>> Start

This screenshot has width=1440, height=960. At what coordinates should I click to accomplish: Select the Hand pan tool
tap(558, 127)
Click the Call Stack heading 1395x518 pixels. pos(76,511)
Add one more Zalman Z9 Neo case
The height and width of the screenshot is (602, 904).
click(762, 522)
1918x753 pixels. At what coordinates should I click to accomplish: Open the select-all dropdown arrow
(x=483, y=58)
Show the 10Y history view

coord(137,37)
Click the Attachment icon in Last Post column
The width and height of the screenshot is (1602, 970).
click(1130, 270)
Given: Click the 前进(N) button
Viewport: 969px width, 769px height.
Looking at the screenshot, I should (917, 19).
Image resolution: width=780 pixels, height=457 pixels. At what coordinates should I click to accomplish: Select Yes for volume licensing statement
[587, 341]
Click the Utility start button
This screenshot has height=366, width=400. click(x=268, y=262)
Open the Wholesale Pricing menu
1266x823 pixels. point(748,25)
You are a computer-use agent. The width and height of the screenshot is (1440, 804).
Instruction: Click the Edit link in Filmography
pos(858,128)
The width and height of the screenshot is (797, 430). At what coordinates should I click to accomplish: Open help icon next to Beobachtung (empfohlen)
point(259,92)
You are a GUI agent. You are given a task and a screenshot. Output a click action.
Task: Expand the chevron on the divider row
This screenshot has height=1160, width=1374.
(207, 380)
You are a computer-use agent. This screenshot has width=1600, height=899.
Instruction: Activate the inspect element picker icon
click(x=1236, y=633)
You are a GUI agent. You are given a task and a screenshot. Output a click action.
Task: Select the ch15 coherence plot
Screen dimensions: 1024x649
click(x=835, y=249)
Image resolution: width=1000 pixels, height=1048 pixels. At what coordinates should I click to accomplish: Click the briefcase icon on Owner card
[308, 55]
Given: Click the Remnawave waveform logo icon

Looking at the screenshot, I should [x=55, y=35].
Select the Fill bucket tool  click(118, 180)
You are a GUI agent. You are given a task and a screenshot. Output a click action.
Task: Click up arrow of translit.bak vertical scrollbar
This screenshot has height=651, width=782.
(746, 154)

>> End

▶ _Goal of the exercise_: Copy out the part of the records that opens with the line containing "You are a computer-use agent. The" and closes with the line containing "click(x=1236, y=633)", keeping every line exactly as it is. Leave out everything else.

▶ _Result_:
You are a computer-use agent. The width and height of the screenshot is (1440, 804).
Instruction: Click the Edit link in Filmography
pos(858,128)
The width and height of the screenshot is (797, 430). At what coordinates should I click to accomplish: Open help icon next to Beobachtung (empfohlen)
point(259,92)
You are a GUI agent. You are given a task and a screenshot. Output a click action.
Task: Expand the chevron on the divider row
This screenshot has height=1160, width=1374.
(207, 380)
You are a computer-use agent. This screenshot has width=1600, height=899.
Instruction: Activate the inspect element picker icon
click(x=1236, y=633)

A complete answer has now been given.